I was introduced to a heavy dose of religion when I was about 12 yrs. old vis-a-vis the American Baptist church. What I got from it mostly was how "unworthy" of "God's love" I was. Oh, I tried my damndest to be a good Christian, rededitcating my life to Christ on several occasions. However, shortly after leaving home and joining the USAF the serious doubts started to creep in (the DEVIL doing his dirty work, no doubt!!). After a few years I became an agnostic and a few decades later it hit home, "Hey, I don't believe ANY of that shit!". So today, I'm an atheist and I'll most likely remain one until they stick my carcass in a box an drop it into the ground!
I was a skeptic child growing up despite being in Christian schools until I was 16. I barely recall an event my mother tells me every other Christmas. I was around 5 or 6 and asked her how could reindeer fly? No other non birds could fly...She said Santa feed them magic popcorn. I did not ask anything else, but I was not thoroughly convinced.
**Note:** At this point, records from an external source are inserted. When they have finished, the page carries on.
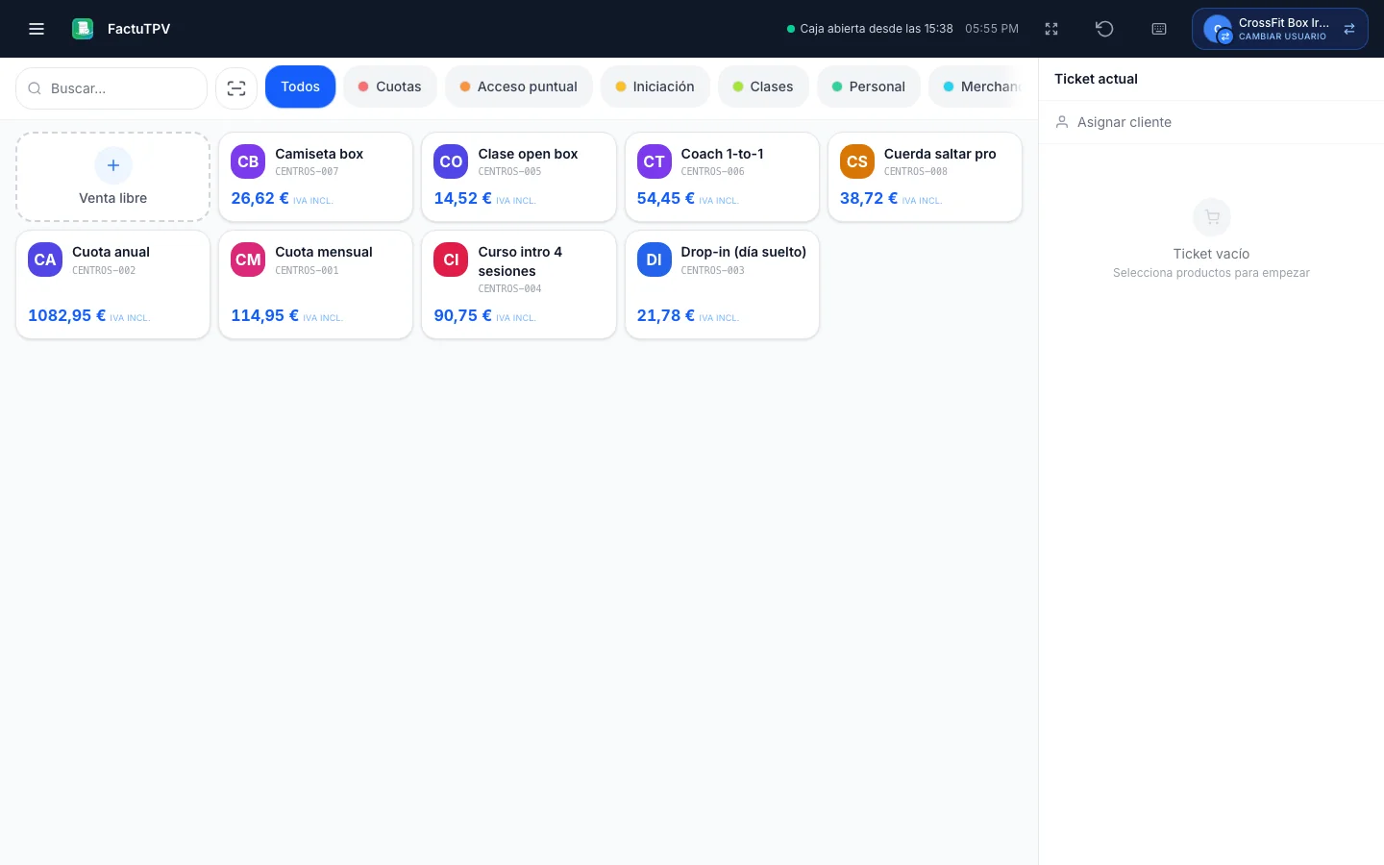Click the plus icon for Venta libre
The height and width of the screenshot is (865, 1384).
point(113,165)
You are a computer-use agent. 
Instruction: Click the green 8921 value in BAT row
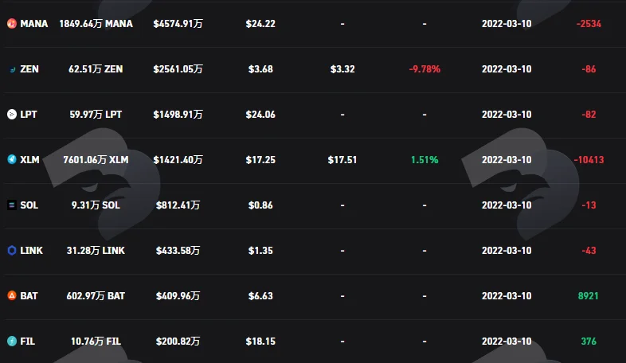pyautogui.click(x=589, y=295)
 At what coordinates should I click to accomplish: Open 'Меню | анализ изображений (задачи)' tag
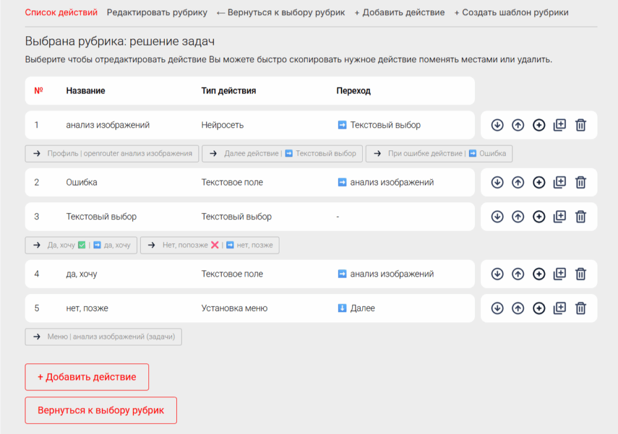pos(103,337)
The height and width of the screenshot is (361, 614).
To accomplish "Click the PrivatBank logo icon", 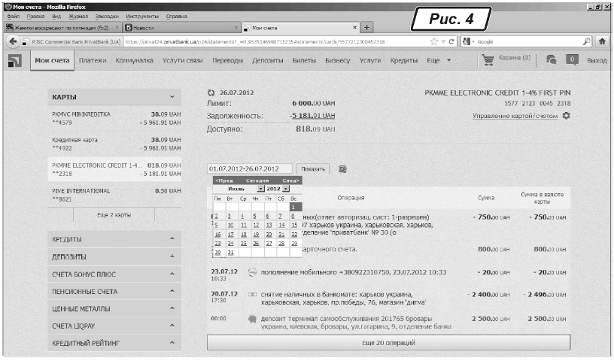I will pos(14,60).
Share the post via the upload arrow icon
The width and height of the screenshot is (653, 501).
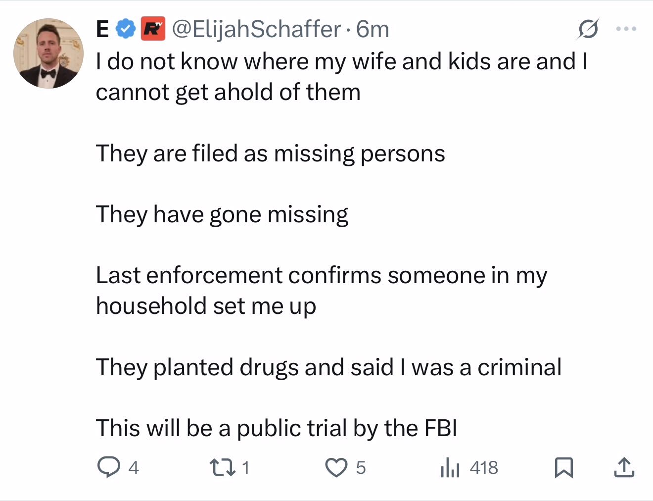coord(624,467)
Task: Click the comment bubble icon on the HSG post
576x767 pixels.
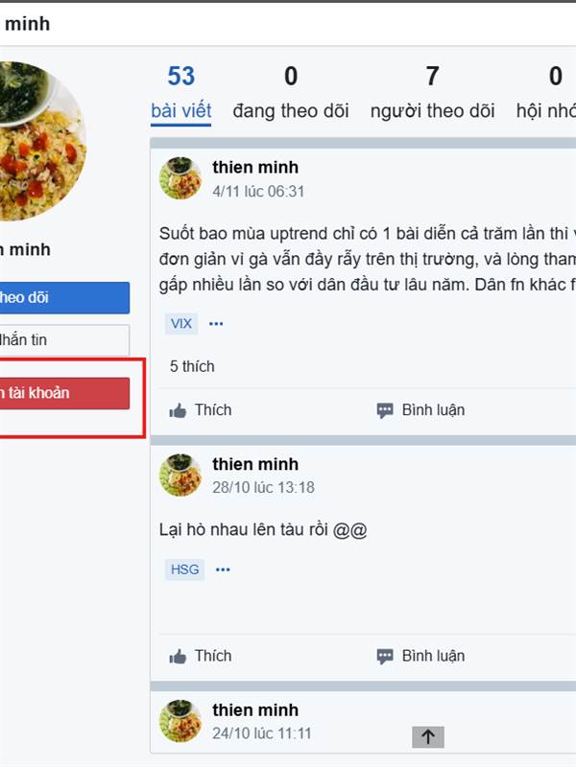Action: pos(385,657)
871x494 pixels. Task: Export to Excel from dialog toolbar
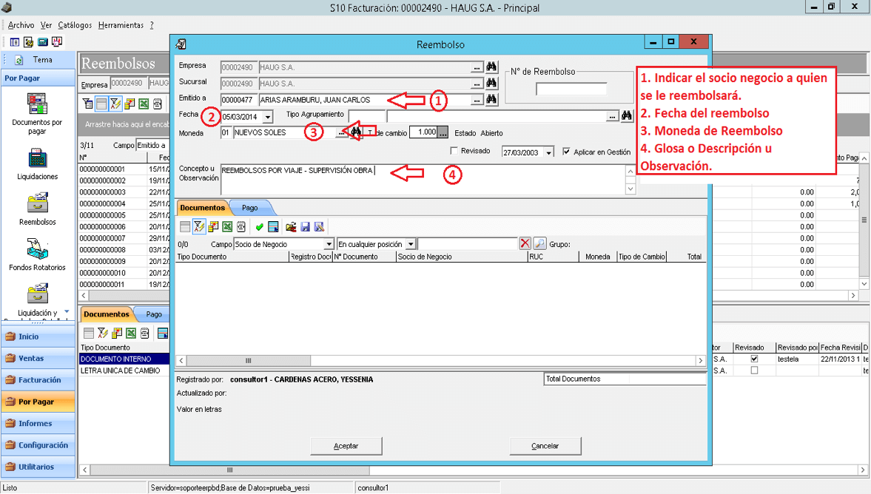(x=227, y=226)
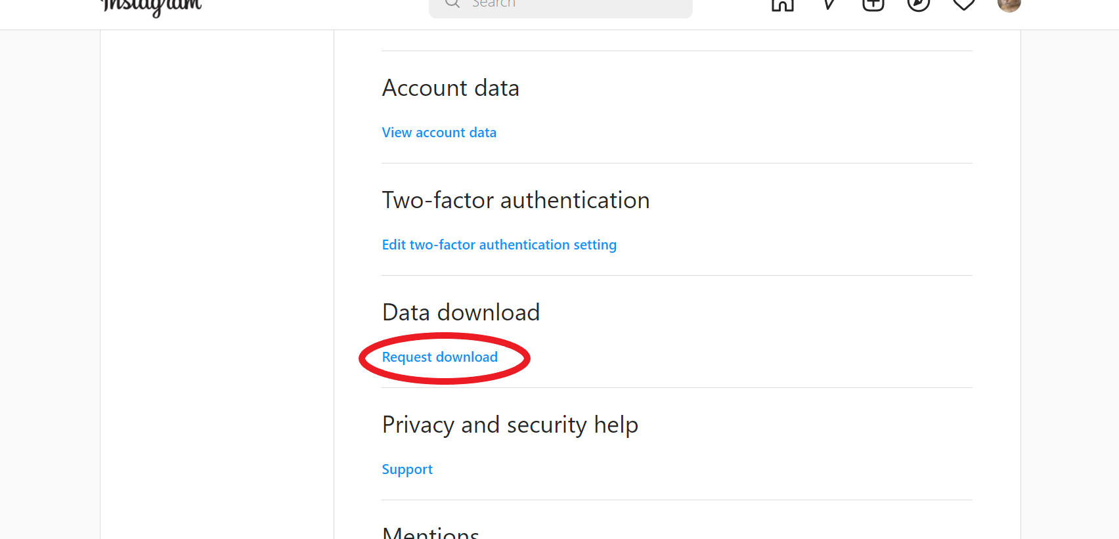This screenshot has height=539, width=1119.
Task: Open the View account data link
Action: click(439, 133)
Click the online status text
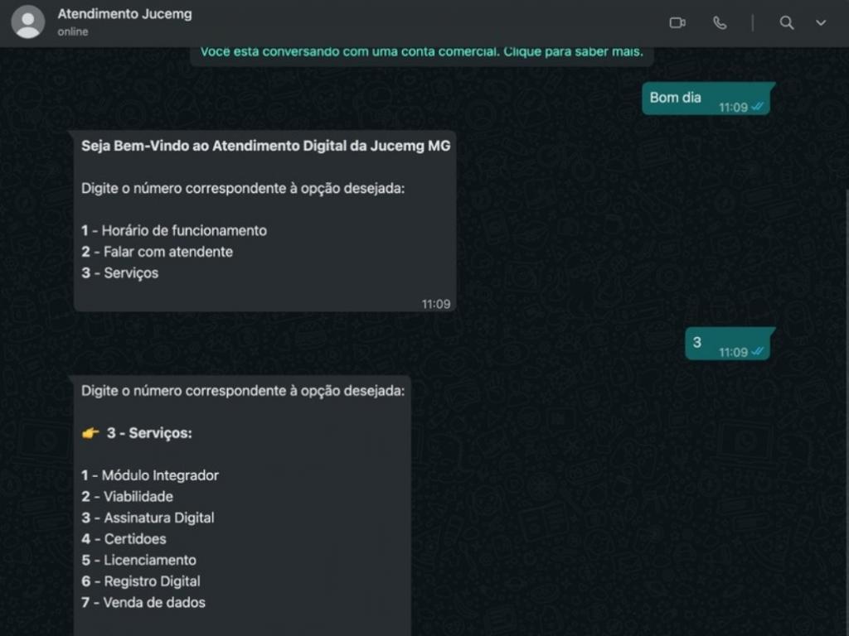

I never thought heaven and hell were real places, church bored me to no end, and the teachers never answered my questions without the usual "He works in mysterious ways bullshit." So the schools and churches made it quite easy for me since they were dumb as a brick.

It was not until last year though that I became an open, active, concerned atheist. After going through depression off and on for years, I ended up sending e-mails back and forth to a guy in Florida. When he was able to deduce my lack of self esteem just from letters on a screen, I knew I was not as bad off as I thought and started to download any book I could find. The first "atheist" books I read were " The Atheist Bible" and "Letter to a Christian Nation" which set me on my way to happiness. I stumbled upon Daniel Florien's Unreasonablefaith blog and he had a link for AtheistNexus, the rest as they say, is history.
The suffering of children first made me doubt.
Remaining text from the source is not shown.